C'est dans ce cadre qu'un discours royal a été délivré, abordant en bonne partie la dimension migratoire, en en faisant un thème prioritaire et en lui donnant une grande visibilité. De même qu'au nom du Souverain, une note préliminaire intitulée :"Vision pour un agenda africain pour la migration", s'appuyant sur une démarche concrète et pragmatique, a été remise au Chef d'Etat guinéen, Alpha Condé, président en exercice de l'Union Africaine par S.A.R le Prince Moulay Rachid, comme contribution de Sa Majesté le Roi. Rappelons à ce propos que e Souverain avait désigné par le précédent sommet de l'UA comme leader pour gérer la question de la migration au niveau continental et préparer une feuille de route en la matière. 

Quelques points relatifs aux jeunes africains 
Parmi les principaux points du discours royal liés à la jeunesse africaine, on relèvera ceci : 
  • La croissance démographique de l'Afrique, ses institutions, la migration et la jeunesse constituent des opportunités à saisir collectivement.
  • Ces opportunités sont autant de défis à relever pour contribuer à l'émergence d'une nouvelle Afrique, une Afrique forte, une Afrique audacieuse qui prend en charge la défense de ses intérêts, une Afrique influente dans le concert des nations. 

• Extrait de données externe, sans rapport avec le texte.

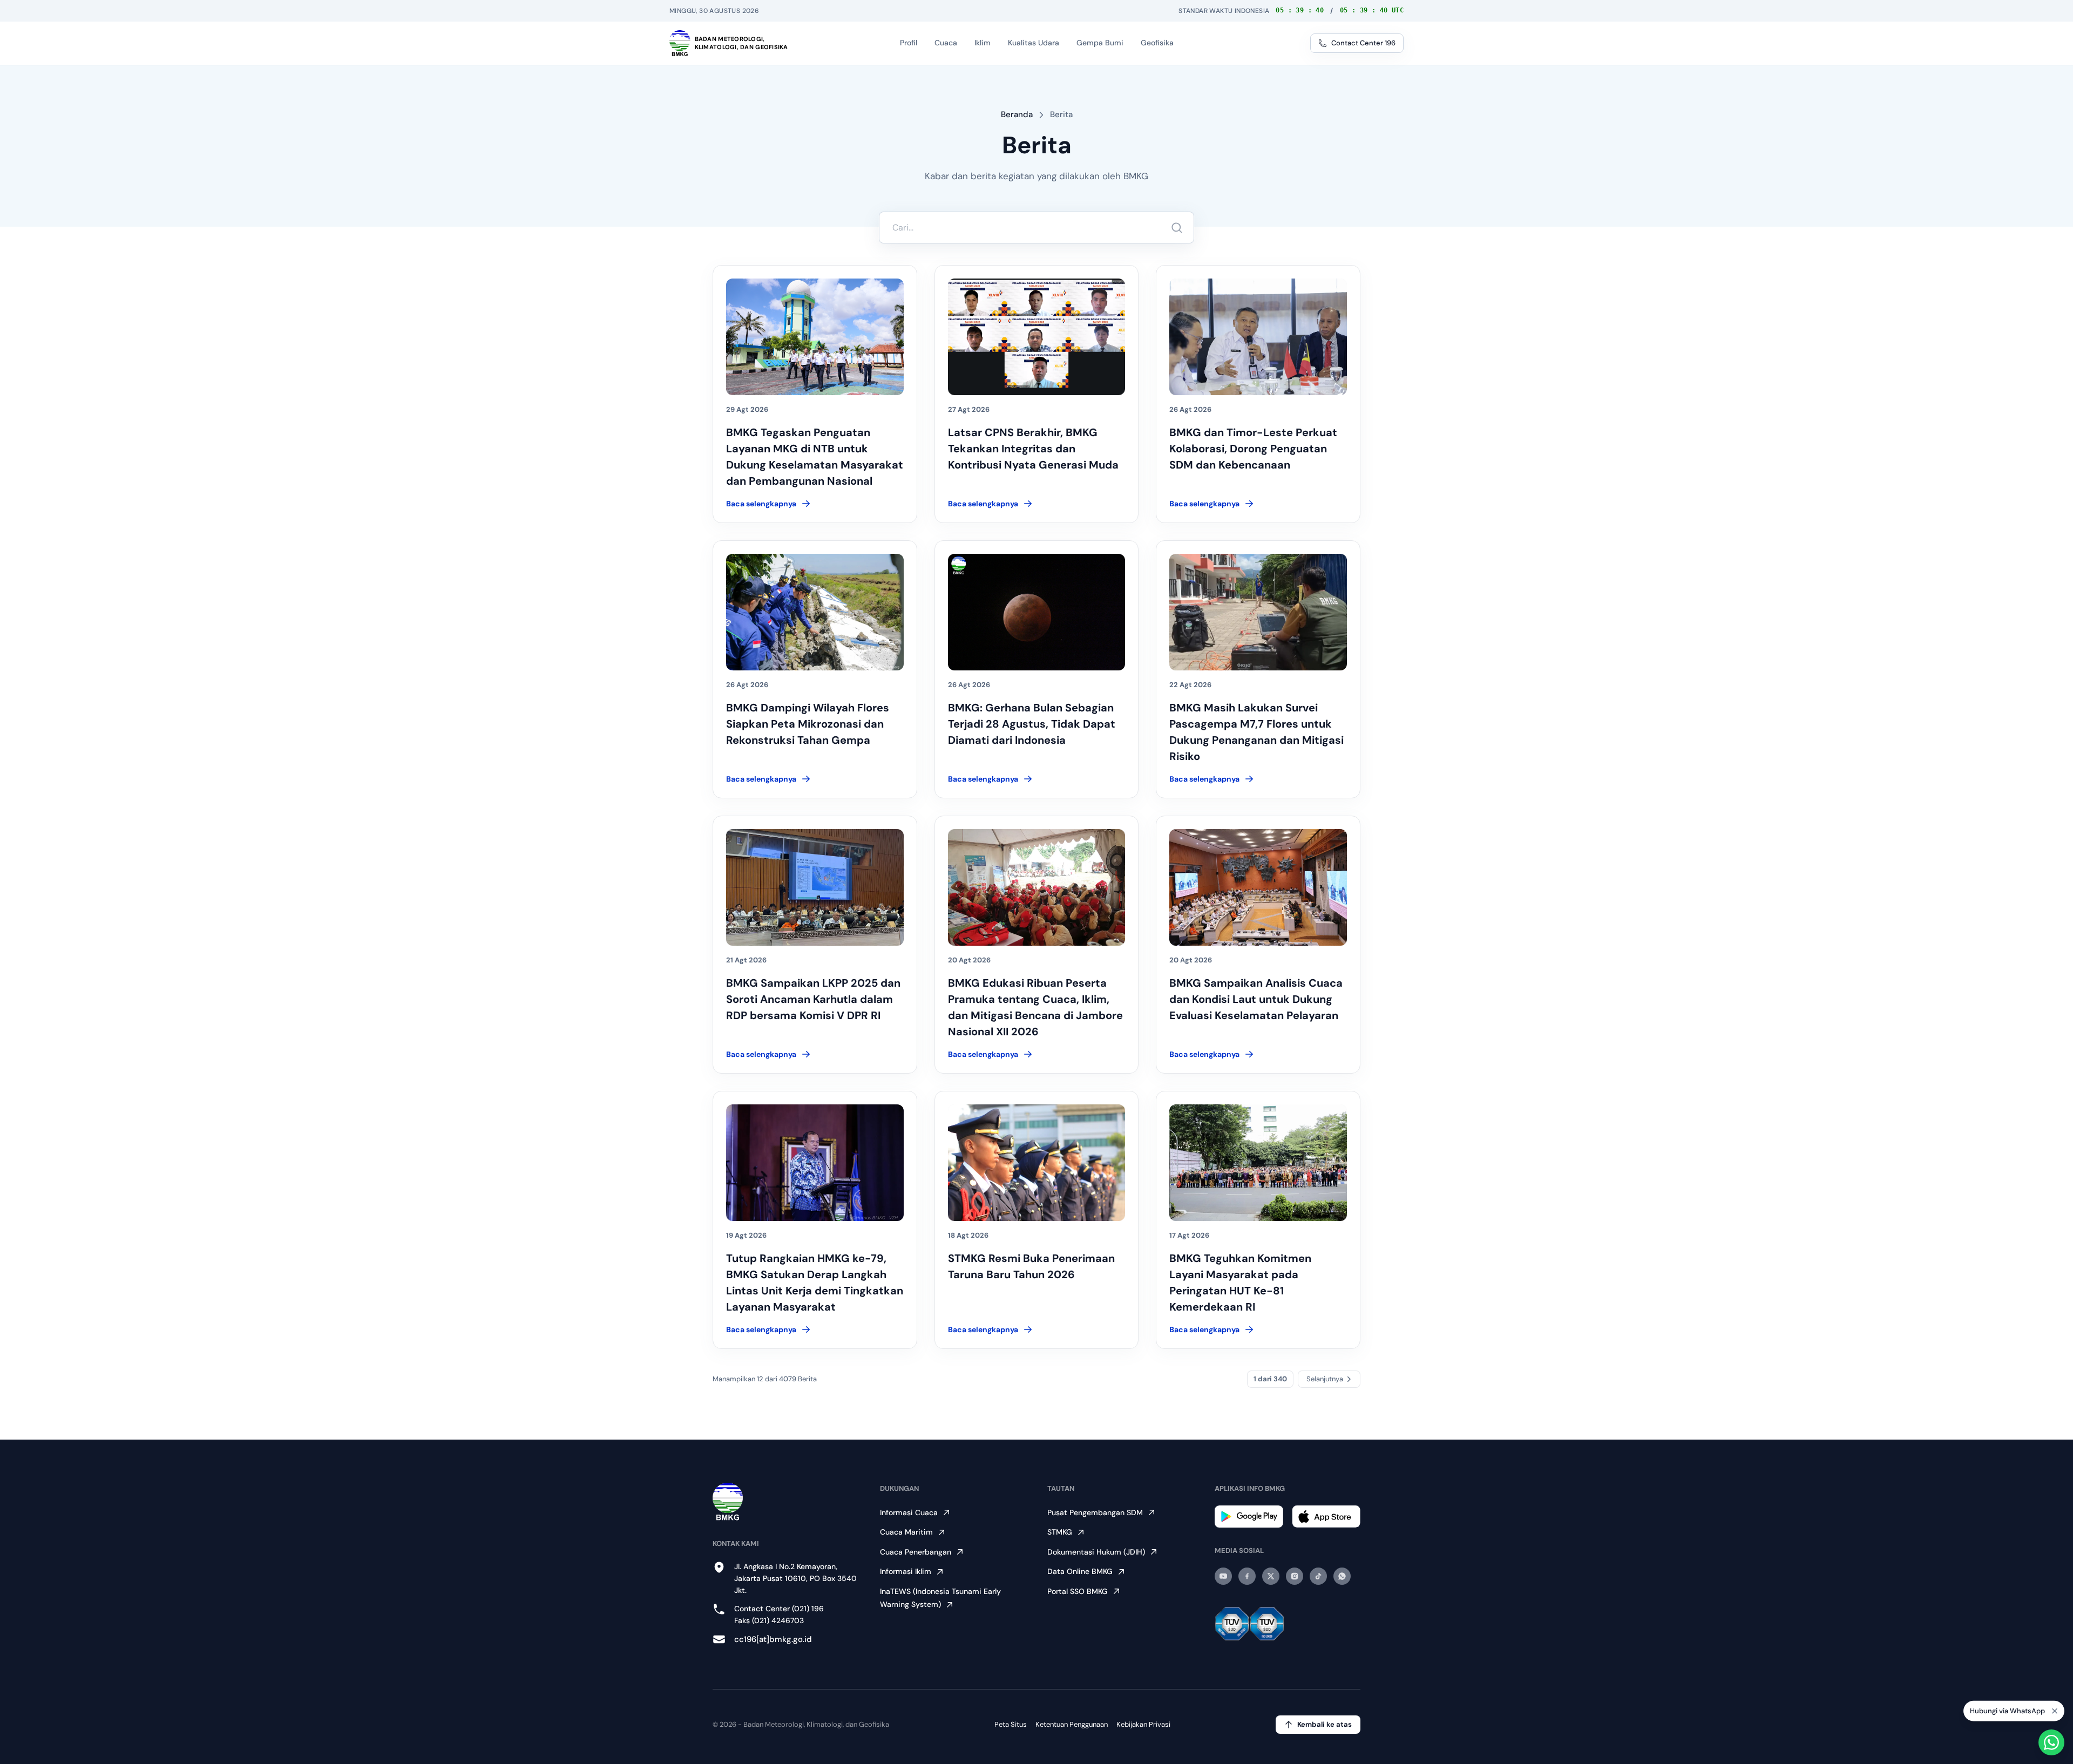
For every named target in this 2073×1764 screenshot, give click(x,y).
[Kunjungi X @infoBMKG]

  • Une politique volontariste orientée vers la jeunesse canalisera l'énergie pour le développement. L'avenir de l'Afrique passe par sa jeunesse estimée aujourd'hui à presse 600 millions et en 2050, 400 millions d'Africains auront entre 15 et 24 ans. Une occasion inespérée s'offre ainsi à l'Afrique de bénéficier d'une main-d'œuvre jeune, éduquée et abondante pour nourrir sa croissance économique. 
  • Une jeunesse africaine livrée au désœuvrement bloquera l'émergence tant souhaitée du continent. Et si le défi de l'employabilité des jeunes n'est pas traité de toute urgence, cette carence aura pour conséquence leur désœuvrement, renforcera en conséquence leur vulnérabilité et le risque de leur radicalisation. 

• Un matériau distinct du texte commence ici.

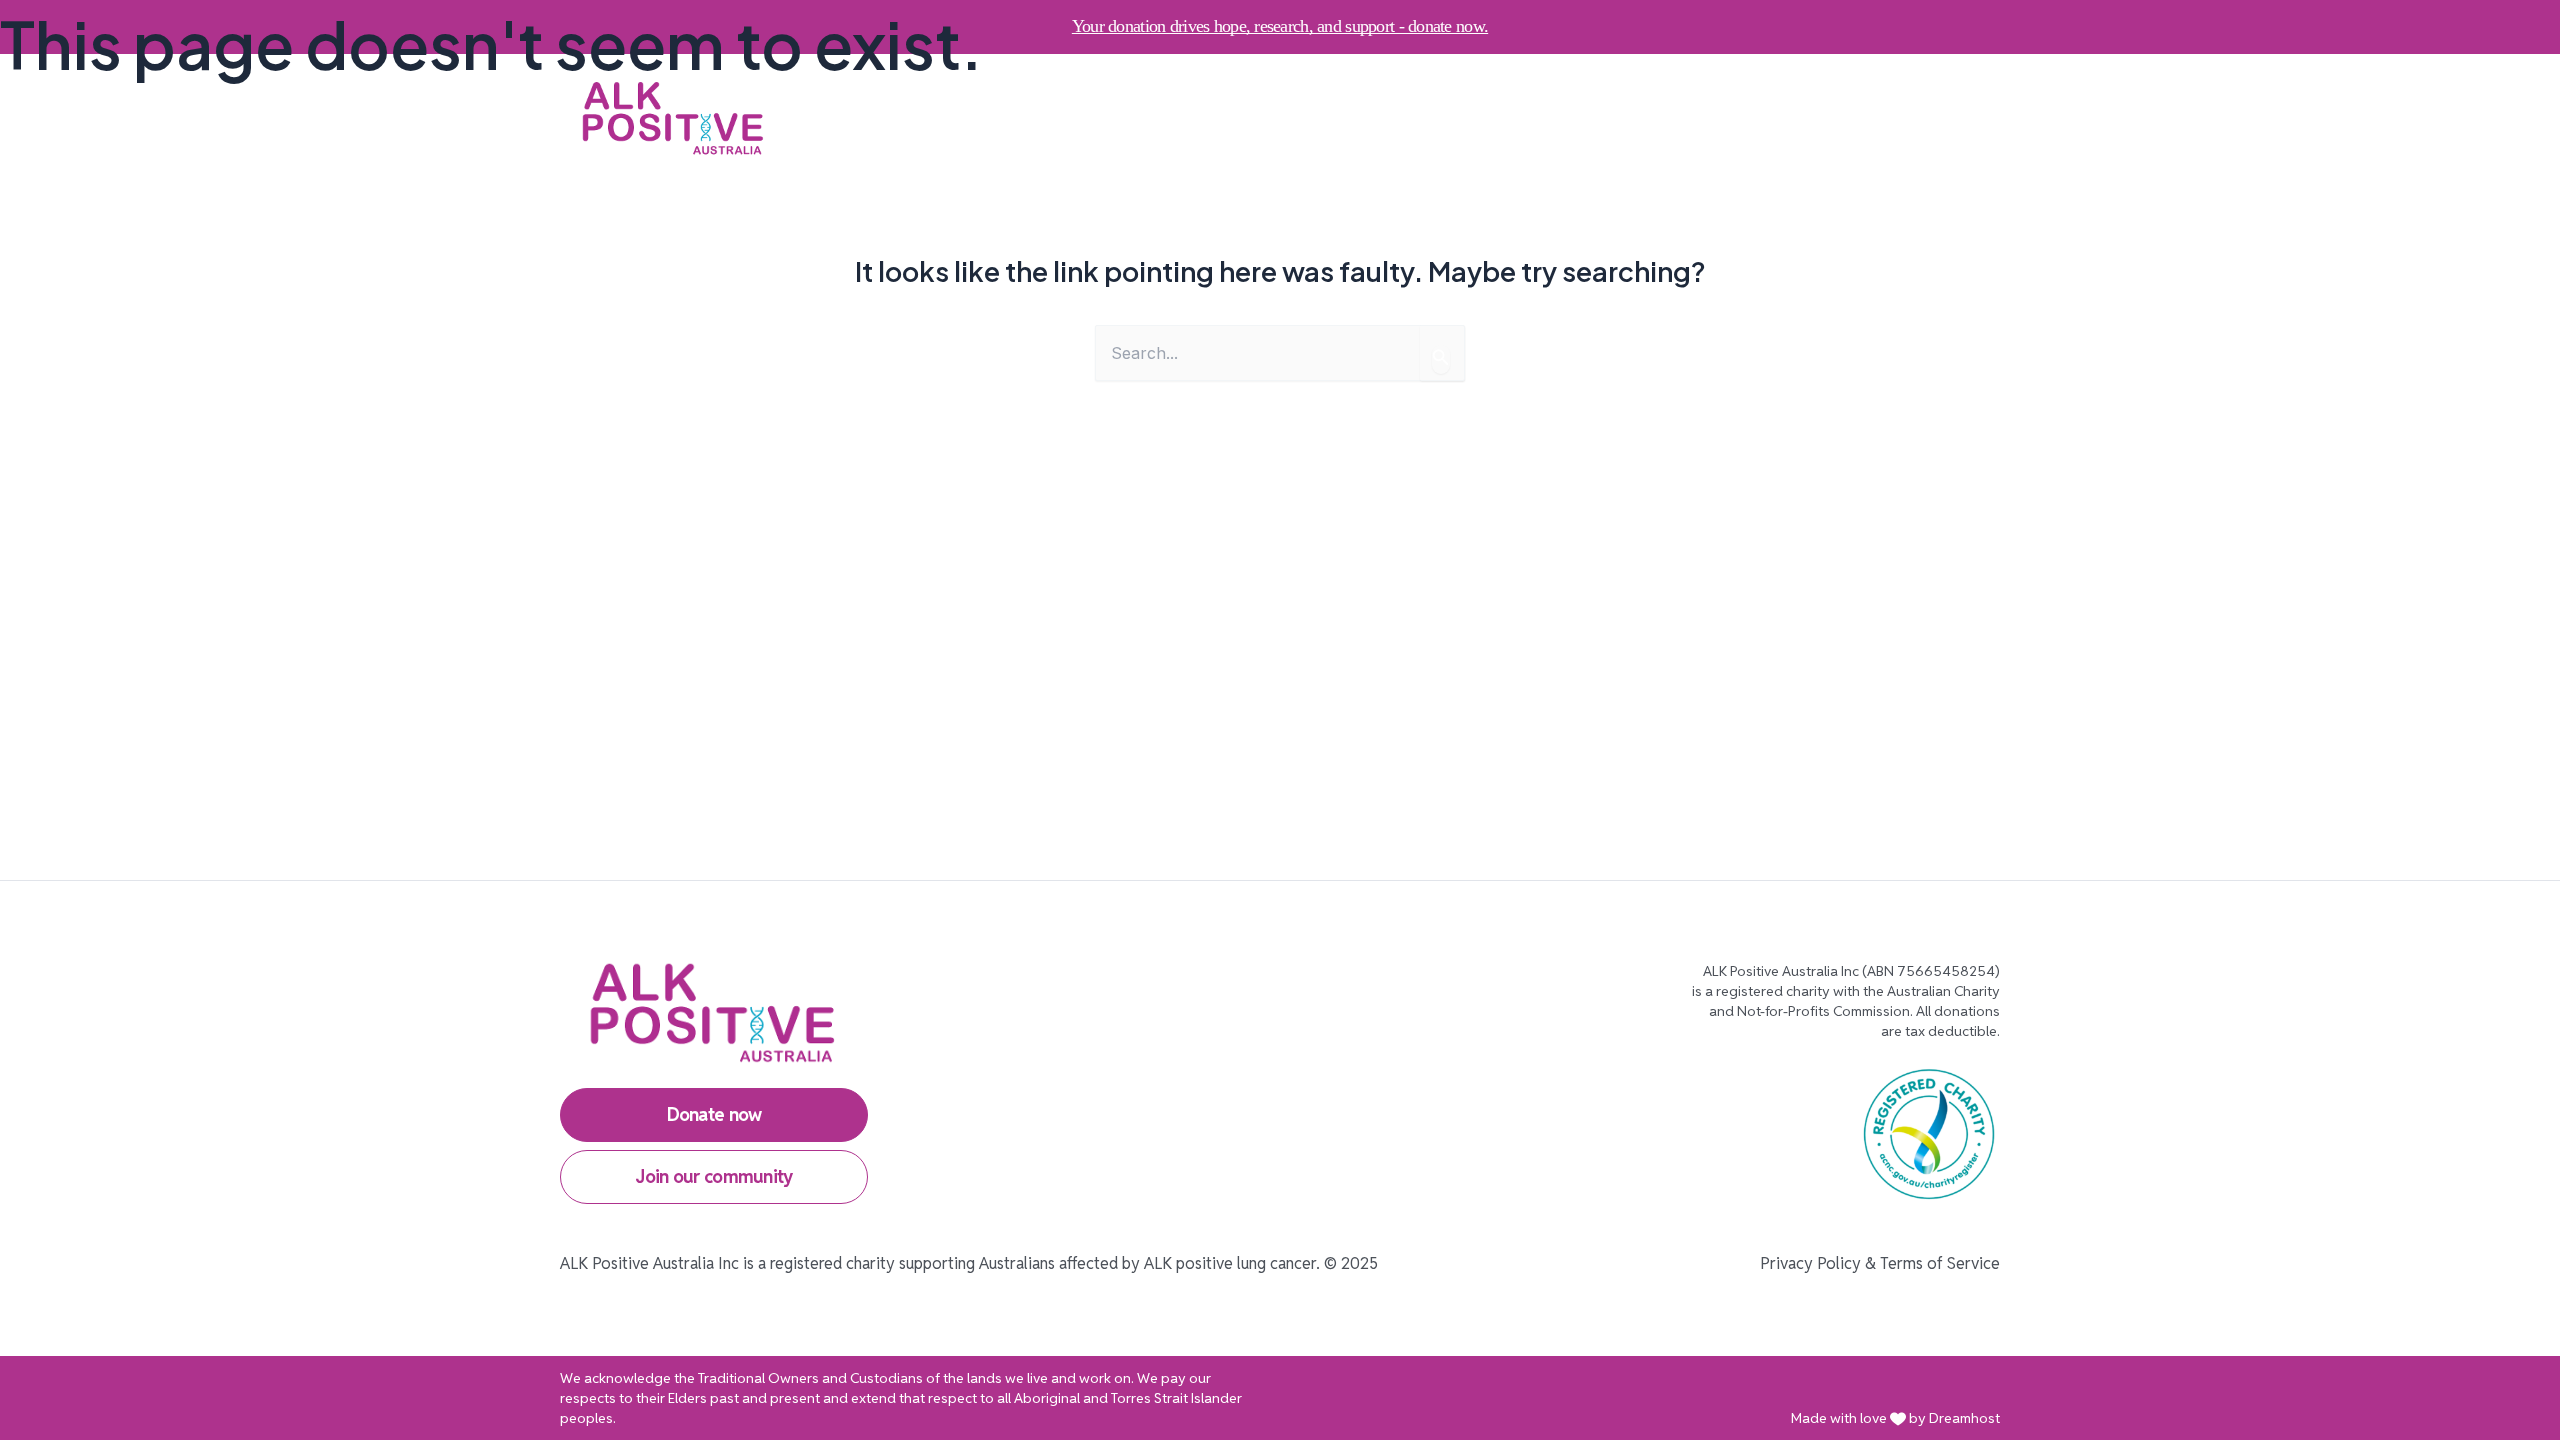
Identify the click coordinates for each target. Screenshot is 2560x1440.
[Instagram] (1763, 118)
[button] (1284, 118)
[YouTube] (1925, 118)
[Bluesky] (1979, 118)
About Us (1237, 117)
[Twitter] (1871, 118)
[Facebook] (1817, 118)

  • Au lieu d'être victimes de l'émigration illégale ou de trafic des êtres humains, les jeunes africains pourraient contribuer à la réalisation de l'agenda africain en matière de sécurité, de paix et de développement. 
La migration dans le discours royal du 3 juillet 2017 
Le discours royal concerne aussi bien la migration légale africaine que la migration dite irrégulière ou clandestine. Ces deux formes de migration sont considérées comme une "déperdition injustifiable". S'agissant d'abord de l'émigration légale, celle par exemple qui s'exprime comme exode des compétences, il faut appréhender celles-ci au sens large. Ces compétences englobent non seulement le savoir accumulé au niveau supérieur avant ou après l'émigration, mais également la formation, les compétences techniques, économiques, managériales, sociales, ainsi que l'expérience et le savoir-faire acquis sur le terrain. Ce type d'émigration est vue comme une perte, un amenuisement et appauvrissement en ressources humaines qualifiées, en intelligence, en compétences techniques et professionnelles de l'Afrique au profit des pays d'immigration. 

Déjà, dans son discours au 23ème Sommet des Chefs d'Etats d'Afrique et de France, tenu à Bamako le 3 décembre 2005, le Roi Mohammed VI déclarait ce qui suit à propos de cette hémorragie des compétences et des talents : 
"A défaut de mettre en place des mécanismes particulièrement attentifs aux besoins des jeunes répondant à leurs aspirations, l'Afrique continuera d'assister impuissante, au gâchis de la fuite des cerveaux". 
La migration irrégulière retient également toute l'attention royale comme l'a rappelé le Prince Moulay Rachid : 
"le destin de nos jeunes est-il au fond des eaux de la Méditerranée ? (...) Des milliers de jeunes africains tentent clandestinement de gagner la rive nord de la Méditerranée, à la recherche d'une vie meilleure, avec tous les risques que l'on connaît. Ils sont des hommes de valeur, des ressources humaines pour notre continent". 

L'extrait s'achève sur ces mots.